Lactase is an enzyme produced by many organisms. It is located in the brush border of the small intestine of humans and other mammals. Lactase is essential to the complete digestion of whole milk; it breaks down lactose, a sugar which gives milk its sweetness. People who have deficiency of lactase, and consume dairy products, may experience the symptoms of lactose intolerance. Lactase can be purchased as a food supplement, and is added to milk to produce "lactose-free" milk products.

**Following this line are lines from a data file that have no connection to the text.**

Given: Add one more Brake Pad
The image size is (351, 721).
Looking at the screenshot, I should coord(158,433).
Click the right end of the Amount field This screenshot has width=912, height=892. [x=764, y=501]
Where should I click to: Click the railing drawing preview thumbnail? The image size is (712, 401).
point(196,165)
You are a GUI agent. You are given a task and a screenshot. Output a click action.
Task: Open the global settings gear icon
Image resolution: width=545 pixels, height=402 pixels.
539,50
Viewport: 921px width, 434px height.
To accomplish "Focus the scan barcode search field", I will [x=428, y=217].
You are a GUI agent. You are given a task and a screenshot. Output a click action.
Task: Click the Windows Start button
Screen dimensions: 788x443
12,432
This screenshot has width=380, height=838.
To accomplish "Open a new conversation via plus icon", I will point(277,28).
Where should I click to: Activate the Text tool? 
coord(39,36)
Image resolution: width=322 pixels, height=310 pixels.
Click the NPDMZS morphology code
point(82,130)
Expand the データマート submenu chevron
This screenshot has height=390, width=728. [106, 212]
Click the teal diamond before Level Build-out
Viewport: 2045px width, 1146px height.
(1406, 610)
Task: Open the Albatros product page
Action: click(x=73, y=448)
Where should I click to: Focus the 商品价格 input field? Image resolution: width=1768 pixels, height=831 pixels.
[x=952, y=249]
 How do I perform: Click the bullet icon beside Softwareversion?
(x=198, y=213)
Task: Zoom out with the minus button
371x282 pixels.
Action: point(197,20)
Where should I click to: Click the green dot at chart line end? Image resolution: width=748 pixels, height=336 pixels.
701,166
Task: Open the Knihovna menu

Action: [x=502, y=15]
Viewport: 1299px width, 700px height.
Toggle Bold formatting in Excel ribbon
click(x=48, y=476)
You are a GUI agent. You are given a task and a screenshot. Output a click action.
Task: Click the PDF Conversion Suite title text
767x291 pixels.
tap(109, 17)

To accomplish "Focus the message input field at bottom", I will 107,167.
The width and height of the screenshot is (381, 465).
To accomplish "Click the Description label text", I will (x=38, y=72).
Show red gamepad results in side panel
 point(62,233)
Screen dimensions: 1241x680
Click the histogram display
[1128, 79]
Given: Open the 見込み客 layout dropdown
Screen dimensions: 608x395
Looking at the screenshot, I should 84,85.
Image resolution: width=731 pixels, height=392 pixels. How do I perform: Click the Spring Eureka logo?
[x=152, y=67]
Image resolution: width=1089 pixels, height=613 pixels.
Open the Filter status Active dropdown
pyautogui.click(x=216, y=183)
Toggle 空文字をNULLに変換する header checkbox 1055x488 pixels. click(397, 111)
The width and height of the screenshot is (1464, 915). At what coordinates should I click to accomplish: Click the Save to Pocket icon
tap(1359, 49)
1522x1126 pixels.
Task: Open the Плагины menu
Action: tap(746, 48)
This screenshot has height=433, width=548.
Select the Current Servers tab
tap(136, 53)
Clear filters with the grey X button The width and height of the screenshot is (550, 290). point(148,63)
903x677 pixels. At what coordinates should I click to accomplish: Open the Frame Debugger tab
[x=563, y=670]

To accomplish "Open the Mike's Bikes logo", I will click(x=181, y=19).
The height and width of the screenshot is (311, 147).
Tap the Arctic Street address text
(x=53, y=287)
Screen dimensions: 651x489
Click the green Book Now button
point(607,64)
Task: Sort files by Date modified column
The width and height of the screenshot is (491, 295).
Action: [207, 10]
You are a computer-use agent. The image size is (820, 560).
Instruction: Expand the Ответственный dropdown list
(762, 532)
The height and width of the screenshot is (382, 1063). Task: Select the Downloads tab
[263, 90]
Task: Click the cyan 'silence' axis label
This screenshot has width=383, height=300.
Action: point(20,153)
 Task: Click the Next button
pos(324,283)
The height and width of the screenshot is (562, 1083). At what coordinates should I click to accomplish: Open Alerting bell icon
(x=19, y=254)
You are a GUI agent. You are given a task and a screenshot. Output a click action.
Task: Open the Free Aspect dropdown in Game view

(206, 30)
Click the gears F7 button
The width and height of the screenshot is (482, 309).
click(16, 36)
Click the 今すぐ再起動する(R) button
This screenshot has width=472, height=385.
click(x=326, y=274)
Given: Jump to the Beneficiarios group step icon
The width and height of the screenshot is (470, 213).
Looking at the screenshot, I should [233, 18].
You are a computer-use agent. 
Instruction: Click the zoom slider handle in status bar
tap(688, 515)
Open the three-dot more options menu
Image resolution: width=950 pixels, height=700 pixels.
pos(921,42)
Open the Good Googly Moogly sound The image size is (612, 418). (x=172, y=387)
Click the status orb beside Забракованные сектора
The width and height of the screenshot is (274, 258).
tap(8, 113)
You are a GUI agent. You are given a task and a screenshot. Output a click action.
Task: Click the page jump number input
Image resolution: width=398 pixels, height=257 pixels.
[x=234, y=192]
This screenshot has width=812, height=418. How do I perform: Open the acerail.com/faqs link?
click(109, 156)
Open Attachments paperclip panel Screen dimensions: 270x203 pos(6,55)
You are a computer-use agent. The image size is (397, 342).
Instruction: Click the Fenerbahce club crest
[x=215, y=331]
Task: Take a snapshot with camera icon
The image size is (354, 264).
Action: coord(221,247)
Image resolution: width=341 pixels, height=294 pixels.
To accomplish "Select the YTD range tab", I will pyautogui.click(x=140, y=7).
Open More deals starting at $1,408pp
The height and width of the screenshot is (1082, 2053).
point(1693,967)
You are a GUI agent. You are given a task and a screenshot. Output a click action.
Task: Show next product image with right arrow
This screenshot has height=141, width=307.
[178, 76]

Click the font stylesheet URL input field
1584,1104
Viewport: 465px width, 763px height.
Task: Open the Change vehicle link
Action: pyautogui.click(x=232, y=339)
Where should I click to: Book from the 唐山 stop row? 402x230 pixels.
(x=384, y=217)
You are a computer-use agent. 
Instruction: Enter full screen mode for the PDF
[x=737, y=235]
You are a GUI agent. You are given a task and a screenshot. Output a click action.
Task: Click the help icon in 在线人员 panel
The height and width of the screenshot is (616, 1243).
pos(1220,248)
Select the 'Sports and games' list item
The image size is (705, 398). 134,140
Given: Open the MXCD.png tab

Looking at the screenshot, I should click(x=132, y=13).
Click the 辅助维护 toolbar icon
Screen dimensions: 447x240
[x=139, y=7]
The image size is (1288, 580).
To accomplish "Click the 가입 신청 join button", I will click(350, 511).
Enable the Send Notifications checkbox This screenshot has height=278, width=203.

Lactase (also known as lactase-phlorizin hydrolase, or LPH), a part of the β-galactosidase family of enzymes, is a glycoside hydrolase involved in the hydrolysis of the disaccharide lactose into constituent galactose and glucose monomers. Lactase is present predominantly along the brush border membrane of the differentiated enterocytes lining the villi of the small intestine. In humans, lactase is encoded by the LCT gene on chromosome 2.

Uses

Food use 
Lactase is an enzyme that some people are unable to produce in their small intestine. Technology to produce lactose-free milk, ice cream, and yogurt was developed by the USDA Agricultural Research Service in 1985. This technology is used to add lactase to milk, thereby hydrolyzing the lactose naturally found in milk, leaving it slightly sweet but digestible by everyone. Without lactase, lactose intolerant people pass the lactose undigested to the colon where bacteria break it down, creating carbon dioxide and that leads to bloating and flatulence.

Medical use 
Lactase supplements are sometimes used to treat lactose intolerance.

Industrial use 
Lactase produced commercially can be extracted both from yeasts such as Kluyveromyces fragilis and Kluyveromyces lactis and from molds, such as Aspergillus niger and Aspergillus oryzae. Its primary commercial use, in supplements and products such as those from Lacteeze and Lactaid, is to break down lactose in milk to make it suitable for people with lactose intolerance. The U.S. Food and Drug Administration has not independently evaluated these products.

Lactase (or a similar form of beta-galactosidase) is also used to screen for blue white colonies in the multiple cloning sites of various plasmid vectors in Escherichia coli or other bacteria.

Mechanism 
The optimum temperature for human lactase is about 37 °C and the optimum pH is 6.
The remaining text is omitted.